**Artigo:**
________

O Globo
Os que jogavam a seu lado ou contra ele
também sabiam que ali estava o melhor de todos, capaz de jogadas impossíveis
para os mortais
Vi Pelé jogar. E concordo com Nélson
Rodrigues. Pelé sabia que era o Rei. Mais: os que jogavam a seu lado ou contra
ele também sabiam que ali estava o melhor de todos, capaz de jogadas
impossíveis para os mortais. Mais ainda: a torcida sabia. Todas as torcidas. No
estádio, era um espetáculo. Quando Pelé dominava a bola no meio-campo e virava
o corpo na direção do gol adversário, as pessoas se levantavam na expectativa.
Reparem: Pelé estava a meio campo do gol,
vários adversários à frente, e a torcida já de pé. Quando ele partia em
velocidade, as pessoas já estavam comemorando. Mesmo que não saísse o gol, a
gente podia dizer: eu vi.
Meu gol preferido é da Copa de 1958, contra
o País de Gales. Pelas circunstâncias. Zero a zero, jogo eliminatório, segundo
tempo. Pelé está dentro da área, de costas para o gol. Pede a bola. Recebe no
peito, deixa cair, um toquezinho sobre as pernas do marcador e coloca no canto.
Ele faria outros gols espetaculares e
decisivos. Mas a gente já sabia que era o Pelé. Em 1958, era um rapaz de 17
anos que se apresentava ao mundo. E todos entenderam, era muito mais que um gol
de Copa. Ou se poderia dizer: vocês ainda não viram nada.
Governo Lula
Voltando à nossa seara, vamos dar por
entendido que o governo Lula terá dificuldades com:
1. cenário externo desfavorável, num mundo
com inflação elevada, juros altos e desaceleração da atividade econômica;
2. cenário interno complicado nos mesmos
itens, inflação, juros, desaceleração;
3. formação de maiorias na Câmara e no
Senado.
Não é pouca coisa, mas cabe acrescentar uma
dificuldade menos comentada: a administração interna do governo. Burocracia,
gestão — não é assunto tão interessante, mas crucial.

________

**Trechos dos registros:**
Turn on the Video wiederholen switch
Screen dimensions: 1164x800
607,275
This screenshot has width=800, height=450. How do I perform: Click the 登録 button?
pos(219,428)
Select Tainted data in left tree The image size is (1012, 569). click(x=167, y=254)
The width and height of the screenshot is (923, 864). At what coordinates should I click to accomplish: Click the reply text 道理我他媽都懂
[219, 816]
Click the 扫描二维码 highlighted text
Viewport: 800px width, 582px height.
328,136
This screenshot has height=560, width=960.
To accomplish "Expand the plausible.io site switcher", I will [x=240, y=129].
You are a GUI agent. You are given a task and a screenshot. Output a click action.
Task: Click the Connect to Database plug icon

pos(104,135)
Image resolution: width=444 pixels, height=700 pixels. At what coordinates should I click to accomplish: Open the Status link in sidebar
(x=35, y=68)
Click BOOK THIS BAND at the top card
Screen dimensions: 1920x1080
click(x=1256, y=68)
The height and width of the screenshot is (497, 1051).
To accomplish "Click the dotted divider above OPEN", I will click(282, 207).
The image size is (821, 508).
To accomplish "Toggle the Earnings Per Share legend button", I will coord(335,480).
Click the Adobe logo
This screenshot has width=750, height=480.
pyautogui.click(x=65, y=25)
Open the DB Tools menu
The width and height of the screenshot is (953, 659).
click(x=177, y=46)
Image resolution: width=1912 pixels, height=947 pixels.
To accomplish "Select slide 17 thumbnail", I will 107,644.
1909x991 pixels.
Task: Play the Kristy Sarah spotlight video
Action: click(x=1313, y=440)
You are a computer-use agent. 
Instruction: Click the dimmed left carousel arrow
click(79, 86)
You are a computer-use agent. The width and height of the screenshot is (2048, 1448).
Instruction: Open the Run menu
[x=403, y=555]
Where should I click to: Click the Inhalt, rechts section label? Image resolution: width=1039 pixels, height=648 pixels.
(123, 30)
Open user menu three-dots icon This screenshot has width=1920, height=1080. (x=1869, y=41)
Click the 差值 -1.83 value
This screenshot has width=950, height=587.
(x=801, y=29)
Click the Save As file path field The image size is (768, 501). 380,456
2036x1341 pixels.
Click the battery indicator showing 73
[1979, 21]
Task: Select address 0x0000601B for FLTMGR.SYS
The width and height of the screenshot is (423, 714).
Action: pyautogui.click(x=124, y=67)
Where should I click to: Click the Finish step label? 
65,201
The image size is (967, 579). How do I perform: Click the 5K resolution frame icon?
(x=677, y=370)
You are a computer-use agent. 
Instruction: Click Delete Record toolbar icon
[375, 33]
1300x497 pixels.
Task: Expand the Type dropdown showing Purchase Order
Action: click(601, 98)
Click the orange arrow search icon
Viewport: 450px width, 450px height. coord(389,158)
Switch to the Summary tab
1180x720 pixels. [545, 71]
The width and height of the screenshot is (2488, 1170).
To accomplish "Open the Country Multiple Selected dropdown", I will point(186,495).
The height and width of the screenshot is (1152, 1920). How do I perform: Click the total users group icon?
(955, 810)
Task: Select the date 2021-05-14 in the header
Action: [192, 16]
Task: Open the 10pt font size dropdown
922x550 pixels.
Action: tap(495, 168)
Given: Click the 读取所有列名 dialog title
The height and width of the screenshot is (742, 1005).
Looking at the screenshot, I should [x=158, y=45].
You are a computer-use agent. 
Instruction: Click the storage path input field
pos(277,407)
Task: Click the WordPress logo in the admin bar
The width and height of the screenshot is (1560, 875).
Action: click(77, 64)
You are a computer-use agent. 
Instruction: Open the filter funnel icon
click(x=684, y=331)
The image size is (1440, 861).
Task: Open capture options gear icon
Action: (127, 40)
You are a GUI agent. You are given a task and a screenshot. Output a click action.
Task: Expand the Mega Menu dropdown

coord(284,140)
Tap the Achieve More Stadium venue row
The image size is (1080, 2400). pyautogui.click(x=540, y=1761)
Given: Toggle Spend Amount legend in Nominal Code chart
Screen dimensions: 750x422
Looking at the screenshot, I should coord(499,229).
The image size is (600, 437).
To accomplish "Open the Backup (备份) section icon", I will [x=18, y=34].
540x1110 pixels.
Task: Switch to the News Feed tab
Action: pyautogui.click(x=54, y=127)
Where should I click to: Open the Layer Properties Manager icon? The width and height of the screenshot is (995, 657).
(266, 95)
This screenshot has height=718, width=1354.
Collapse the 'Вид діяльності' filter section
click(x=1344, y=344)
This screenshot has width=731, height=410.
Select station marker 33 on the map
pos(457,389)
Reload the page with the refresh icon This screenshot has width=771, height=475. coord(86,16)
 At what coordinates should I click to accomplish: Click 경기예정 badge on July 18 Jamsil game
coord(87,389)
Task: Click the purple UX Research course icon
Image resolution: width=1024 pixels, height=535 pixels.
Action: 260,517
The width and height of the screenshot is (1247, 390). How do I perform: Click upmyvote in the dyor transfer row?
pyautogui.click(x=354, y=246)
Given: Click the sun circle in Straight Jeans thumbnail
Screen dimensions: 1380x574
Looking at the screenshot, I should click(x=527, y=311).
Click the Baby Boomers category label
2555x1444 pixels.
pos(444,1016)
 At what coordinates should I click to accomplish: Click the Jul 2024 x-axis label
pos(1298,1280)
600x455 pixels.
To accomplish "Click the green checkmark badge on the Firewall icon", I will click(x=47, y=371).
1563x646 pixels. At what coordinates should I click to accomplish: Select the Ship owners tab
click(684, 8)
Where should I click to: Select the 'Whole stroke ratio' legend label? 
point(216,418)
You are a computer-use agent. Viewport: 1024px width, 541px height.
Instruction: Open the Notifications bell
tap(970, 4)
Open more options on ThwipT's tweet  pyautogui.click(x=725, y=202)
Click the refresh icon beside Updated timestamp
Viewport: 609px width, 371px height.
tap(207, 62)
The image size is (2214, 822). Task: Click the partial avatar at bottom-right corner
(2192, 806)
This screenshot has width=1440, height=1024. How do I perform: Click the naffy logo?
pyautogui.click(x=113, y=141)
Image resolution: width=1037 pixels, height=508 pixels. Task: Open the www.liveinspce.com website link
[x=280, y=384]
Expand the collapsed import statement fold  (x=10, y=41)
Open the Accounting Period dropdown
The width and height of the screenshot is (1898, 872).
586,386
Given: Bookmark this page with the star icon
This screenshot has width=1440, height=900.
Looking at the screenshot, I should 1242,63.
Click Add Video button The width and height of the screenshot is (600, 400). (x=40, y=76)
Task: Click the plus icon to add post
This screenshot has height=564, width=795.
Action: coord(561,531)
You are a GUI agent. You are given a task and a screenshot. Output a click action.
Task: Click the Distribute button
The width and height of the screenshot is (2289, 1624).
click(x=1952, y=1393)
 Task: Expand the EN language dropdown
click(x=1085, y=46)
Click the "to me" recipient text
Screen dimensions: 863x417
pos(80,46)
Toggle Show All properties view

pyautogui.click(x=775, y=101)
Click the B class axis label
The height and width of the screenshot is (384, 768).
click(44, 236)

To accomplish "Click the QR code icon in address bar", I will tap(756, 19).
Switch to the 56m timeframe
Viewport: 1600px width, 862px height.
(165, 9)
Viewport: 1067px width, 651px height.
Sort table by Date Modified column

________

**Tarefas a realizar:**
1. Devolva sem alterações as linhas dos registros, começando pela primeira e parando depois da linha que contém "Select Tainted data", inclusive.
2. Leve adiante o artigo sobre Pelé e o governo Lula a partir do ponto em que ele termina.

**Tarefas resolvidas:**
1.
Turn on the Video wiederholen switch
Screen dimensions: 1164x800
607,275
This screenshot has width=800, height=450. How do I perform: Click the 登録 button?
pos(219,428)
Select Tainted data in left tree The image size is (1012, 569). click(x=167, y=254)

2.
Um ministério tem secretarias,
coordenadorias e departamentos. Como acomodá-las nos 37 ministérios, sobretudo
depois do vendaval de incompetência e má-fé do governo Bolsonaro?
Fernando Haddad e Simone Tebet têm óbvias
diferenças no pensamento econômico. Daí deriva uma questão prática: como se
entenderão na gestão do Orçamento?
Com base em formatos já aplicados em
diversos governos, o Ministério do Planejamento tem a Secretaria de Orçamento,
que prepara o projeto de Orçamento enviado ao Congresso e, depois de aprovado,
acompanha sua realização. A Fazenda tem a Secretaria do Tesouro, o caixa do
governo, que faz os pagamentos aos ministérios, que gastam nos programas e
obras. Se um ministro quer liberar uma verba, passa primeiro no balcão do
Planejamento, onde apanha a autorização, depois na Fazenda, para receber o
dinheiro.
Por trás do roteiro burocrático, está a
escolha de prioridades: gastar mais em pessoal ou em obras? O que vem na
frente, os recursos da Funai ou da Sudam? Isso é economia e política —
ministros fortes politicamente sempre arranjam mais dinheiro. Se foi difícil para
Lula dividir o ministério, como ele disse, será ainda mais complicado arbitrar
as demandas dos ministros e da ampla coalizão.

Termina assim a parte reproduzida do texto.